--- Information supplied Enclosed Below ---

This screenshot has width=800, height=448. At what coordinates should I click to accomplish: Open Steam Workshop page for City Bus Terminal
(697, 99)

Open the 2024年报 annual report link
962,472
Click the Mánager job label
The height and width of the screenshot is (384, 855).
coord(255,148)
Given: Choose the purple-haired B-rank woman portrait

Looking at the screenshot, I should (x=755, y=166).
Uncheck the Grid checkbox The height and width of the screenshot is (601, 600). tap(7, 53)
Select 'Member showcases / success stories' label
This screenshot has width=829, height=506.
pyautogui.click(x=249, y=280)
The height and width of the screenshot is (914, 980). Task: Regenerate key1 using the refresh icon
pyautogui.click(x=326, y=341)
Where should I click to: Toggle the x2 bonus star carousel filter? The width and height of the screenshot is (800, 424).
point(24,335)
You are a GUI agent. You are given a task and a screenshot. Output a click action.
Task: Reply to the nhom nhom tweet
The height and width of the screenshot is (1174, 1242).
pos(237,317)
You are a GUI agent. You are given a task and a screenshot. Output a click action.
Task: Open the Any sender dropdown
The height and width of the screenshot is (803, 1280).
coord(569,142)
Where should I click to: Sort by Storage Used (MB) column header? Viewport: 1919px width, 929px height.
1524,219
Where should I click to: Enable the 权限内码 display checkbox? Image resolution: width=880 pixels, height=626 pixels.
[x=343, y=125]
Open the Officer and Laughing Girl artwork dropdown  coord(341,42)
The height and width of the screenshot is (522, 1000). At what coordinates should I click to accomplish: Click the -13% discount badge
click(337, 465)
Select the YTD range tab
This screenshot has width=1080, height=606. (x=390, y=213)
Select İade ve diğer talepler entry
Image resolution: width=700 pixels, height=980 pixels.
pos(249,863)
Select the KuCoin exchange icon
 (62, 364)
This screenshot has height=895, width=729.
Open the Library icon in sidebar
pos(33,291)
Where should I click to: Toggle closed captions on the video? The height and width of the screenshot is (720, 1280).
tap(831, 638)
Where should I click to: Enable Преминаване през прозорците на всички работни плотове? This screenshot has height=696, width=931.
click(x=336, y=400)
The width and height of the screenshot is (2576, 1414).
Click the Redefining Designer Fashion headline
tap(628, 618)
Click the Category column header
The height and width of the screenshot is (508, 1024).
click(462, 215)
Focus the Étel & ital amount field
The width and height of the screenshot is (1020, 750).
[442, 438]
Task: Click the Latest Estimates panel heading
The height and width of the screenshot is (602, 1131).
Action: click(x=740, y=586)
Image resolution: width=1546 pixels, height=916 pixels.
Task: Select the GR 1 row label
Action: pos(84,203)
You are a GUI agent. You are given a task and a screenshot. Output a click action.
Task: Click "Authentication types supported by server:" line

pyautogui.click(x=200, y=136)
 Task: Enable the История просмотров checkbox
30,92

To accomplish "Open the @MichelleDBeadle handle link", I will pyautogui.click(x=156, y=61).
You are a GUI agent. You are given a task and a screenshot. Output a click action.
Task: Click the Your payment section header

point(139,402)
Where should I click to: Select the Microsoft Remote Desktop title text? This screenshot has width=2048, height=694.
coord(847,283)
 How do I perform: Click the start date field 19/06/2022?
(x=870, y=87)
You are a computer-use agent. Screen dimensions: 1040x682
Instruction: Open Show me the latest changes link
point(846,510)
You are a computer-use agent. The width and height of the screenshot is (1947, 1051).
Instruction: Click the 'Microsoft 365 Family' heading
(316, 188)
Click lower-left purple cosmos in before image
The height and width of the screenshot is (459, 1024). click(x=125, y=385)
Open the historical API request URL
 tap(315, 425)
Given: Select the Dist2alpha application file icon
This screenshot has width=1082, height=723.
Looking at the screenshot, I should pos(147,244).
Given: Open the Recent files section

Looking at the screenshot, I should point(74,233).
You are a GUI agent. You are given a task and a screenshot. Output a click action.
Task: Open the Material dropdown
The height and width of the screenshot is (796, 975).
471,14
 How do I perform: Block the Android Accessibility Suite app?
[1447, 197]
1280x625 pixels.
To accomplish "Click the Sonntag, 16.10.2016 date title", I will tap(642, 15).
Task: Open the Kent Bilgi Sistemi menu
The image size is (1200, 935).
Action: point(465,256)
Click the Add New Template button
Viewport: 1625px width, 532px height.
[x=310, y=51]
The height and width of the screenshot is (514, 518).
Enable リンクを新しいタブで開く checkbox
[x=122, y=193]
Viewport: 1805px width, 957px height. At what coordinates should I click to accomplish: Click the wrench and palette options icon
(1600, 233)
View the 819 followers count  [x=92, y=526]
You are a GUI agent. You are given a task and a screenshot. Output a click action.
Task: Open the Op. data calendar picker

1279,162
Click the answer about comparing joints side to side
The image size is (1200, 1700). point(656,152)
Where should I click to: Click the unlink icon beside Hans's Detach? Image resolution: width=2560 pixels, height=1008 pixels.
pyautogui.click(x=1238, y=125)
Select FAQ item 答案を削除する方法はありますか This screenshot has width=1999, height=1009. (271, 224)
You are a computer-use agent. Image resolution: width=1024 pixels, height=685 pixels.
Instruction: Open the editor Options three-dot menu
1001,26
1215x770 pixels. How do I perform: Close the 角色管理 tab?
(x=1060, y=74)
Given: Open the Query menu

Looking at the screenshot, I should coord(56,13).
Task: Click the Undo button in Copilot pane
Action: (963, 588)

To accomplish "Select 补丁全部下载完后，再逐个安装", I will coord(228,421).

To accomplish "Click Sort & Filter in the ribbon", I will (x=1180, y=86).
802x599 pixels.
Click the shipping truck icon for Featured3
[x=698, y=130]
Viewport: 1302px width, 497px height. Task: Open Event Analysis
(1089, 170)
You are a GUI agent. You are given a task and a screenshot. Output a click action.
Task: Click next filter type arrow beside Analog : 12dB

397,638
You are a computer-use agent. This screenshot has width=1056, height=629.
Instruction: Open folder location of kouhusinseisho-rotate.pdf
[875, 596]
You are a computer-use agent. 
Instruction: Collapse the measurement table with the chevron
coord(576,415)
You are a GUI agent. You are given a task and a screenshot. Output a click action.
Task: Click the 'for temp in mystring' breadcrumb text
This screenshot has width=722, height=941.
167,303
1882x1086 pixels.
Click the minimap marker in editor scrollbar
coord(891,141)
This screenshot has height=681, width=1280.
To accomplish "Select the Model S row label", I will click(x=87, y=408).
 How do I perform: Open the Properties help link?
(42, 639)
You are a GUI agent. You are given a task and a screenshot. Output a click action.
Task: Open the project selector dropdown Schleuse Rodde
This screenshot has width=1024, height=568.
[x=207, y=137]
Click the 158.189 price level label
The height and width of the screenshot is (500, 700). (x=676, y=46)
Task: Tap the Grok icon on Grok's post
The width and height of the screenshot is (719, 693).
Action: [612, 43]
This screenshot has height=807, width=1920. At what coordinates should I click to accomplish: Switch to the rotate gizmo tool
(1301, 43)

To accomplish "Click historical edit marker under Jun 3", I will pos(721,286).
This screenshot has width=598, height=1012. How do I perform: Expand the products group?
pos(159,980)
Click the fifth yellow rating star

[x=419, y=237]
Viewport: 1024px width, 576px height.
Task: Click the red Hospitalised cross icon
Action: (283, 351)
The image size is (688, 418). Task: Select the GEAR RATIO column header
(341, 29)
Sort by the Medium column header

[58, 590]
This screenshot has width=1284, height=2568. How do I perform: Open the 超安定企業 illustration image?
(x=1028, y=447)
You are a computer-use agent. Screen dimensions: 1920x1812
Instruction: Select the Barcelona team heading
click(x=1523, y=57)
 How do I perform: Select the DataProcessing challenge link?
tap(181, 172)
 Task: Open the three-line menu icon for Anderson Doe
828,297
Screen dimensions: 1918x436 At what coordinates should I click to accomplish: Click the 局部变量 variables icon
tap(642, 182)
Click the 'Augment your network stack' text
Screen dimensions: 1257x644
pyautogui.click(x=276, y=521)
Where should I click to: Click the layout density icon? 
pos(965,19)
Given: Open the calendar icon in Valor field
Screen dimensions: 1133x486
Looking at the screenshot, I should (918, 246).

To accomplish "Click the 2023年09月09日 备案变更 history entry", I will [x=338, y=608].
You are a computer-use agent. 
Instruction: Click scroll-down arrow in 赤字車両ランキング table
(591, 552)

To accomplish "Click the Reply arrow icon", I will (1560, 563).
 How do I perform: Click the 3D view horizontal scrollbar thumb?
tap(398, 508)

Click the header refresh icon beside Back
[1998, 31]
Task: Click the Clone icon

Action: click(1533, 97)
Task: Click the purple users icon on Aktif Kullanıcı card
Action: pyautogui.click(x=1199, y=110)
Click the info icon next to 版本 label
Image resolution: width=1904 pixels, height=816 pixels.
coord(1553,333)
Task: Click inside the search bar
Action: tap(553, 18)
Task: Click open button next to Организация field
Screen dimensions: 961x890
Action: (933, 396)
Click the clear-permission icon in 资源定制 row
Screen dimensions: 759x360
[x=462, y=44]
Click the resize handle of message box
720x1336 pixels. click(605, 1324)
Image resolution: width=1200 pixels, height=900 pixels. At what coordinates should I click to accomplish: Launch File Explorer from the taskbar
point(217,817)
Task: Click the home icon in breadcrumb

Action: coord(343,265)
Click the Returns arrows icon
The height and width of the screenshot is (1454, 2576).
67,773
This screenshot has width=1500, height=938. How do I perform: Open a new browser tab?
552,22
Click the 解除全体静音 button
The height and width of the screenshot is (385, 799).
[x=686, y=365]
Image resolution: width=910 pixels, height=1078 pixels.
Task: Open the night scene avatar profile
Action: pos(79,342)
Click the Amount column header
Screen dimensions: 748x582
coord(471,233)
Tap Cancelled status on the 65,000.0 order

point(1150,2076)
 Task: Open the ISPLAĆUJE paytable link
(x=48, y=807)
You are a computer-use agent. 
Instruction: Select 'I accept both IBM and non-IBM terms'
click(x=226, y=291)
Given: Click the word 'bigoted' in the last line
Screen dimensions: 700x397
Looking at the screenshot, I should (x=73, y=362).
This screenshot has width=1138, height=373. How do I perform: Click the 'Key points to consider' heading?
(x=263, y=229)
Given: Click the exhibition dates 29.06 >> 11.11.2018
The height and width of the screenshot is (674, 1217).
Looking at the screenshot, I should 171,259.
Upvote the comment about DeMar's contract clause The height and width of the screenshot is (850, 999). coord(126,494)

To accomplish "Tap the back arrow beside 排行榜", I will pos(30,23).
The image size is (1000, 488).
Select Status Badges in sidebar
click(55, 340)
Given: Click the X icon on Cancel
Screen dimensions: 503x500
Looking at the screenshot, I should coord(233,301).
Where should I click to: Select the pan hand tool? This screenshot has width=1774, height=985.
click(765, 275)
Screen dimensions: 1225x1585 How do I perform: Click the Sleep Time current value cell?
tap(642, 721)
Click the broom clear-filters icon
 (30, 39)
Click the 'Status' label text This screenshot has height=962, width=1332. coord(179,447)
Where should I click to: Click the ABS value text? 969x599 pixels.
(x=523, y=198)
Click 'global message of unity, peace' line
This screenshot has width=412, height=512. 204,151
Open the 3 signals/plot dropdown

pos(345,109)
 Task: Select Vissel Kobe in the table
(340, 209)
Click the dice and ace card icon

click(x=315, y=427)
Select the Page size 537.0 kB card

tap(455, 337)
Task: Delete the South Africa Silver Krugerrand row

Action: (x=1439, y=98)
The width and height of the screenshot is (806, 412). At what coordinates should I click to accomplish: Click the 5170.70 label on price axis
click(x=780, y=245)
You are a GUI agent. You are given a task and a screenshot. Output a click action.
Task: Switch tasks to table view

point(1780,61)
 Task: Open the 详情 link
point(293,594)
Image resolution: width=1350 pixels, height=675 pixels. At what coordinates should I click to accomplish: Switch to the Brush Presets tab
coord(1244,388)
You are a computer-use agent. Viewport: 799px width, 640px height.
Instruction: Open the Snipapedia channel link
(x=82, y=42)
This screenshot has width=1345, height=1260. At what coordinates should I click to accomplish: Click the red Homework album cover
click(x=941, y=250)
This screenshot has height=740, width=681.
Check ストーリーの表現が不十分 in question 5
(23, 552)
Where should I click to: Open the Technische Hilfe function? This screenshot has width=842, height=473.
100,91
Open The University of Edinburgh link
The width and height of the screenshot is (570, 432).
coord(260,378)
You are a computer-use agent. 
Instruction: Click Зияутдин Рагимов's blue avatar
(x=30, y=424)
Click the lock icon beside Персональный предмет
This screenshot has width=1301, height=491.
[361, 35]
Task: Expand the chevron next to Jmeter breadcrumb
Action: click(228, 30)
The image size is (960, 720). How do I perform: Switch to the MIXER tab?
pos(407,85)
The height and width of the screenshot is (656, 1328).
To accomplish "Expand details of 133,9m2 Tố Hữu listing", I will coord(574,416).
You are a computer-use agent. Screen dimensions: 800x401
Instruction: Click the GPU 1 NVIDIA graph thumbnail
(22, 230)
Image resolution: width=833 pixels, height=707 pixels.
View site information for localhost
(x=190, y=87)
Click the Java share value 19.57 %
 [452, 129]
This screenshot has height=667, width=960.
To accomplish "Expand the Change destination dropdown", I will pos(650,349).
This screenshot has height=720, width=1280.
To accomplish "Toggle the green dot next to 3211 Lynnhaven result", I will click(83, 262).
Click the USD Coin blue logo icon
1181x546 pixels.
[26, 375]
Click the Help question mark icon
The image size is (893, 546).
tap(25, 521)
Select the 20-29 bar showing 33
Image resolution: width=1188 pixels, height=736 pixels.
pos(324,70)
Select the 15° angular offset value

--- End of Enclosed Information supplied ---

* [What to work on]: The reply should consist solely of the lines of the data, exact, from the opening line through the line with "The width and height of the screenshot is (2576, 1414).", inclusive.

* [Result of this exercise]:
This screenshot has width=800, height=448. At what coordinates should I click to accomplish: Open Steam Workshop page for City Bus Terminal
(697, 99)

Open the 2024年报 annual report link
962,472
Click the Mánager job label
The height and width of the screenshot is (384, 855).
coord(255,148)
Given: Choose the purple-haired B-rank woman portrait

Looking at the screenshot, I should (x=755, y=166).
Uncheck the Grid checkbox The height and width of the screenshot is (601, 600). tap(7, 53)
Select 'Member showcases / success stories' label
This screenshot has width=829, height=506.
pyautogui.click(x=249, y=280)
The height and width of the screenshot is (914, 980). Task: Regenerate key1 using the refresh icon
pyautogui.click(x=326, y=341)
Where should I click to: Toggle the x2 bonus star carousel filter? The width and height of the screenshot is (800, 424).
point(24,335)
You are a GUI agent. You are given a task and a screenshot. Output a click action.
Task: Reply to the nhom nhom tweet
The height and width of the screenshot is (1174, 1242).
pos(237,317)
You are a GUI agent. You are given a task and a screenshot. Output a click action.
Task: Open the Any sender dropdown
The height and width of the screenshot is (803, 1280).
coord(569,142)
Where should I click to: Sort by Storage Used (MB) column header? Viewport: 1919px width, 929px height.
1524,219
Where should I click to: Enable the 权限内码 display checkbox? Image resolution: width=880 pixels, height=626 pixels.
[x=343, y=125]
Open the Officer and Laughing Girl artwork dropdown  coord(341,42)
The height and width of the screenshot is (522, 1000). At what coordinates should I click to accomplish: Click the -13% discount badge
click(337, 465)
Select the YTD range tab
This screenshot has width=1080, height=606. (x=390, y=213)
Select İade ve diğer talepler entry
Image resolution: width=700 pixels, height=980 pixels.
pos(249,863)
Select the KuCoin exchange icon
 (62, 364)
This screenshot has height=895, width=729.
Open the Library icon in sidebar
pos(33,291)
Where should I click to: Toggle closed captions on the video? The height and width of the screenshot is (720, 1280).
tap(831, 638)
Where should I click to: Enable Преминаване през прозорците на всички работни плотове? This screenshot has height=696, width=931.
click(x=336, y=400)
The width and height of the screenshot is (2576, 1414).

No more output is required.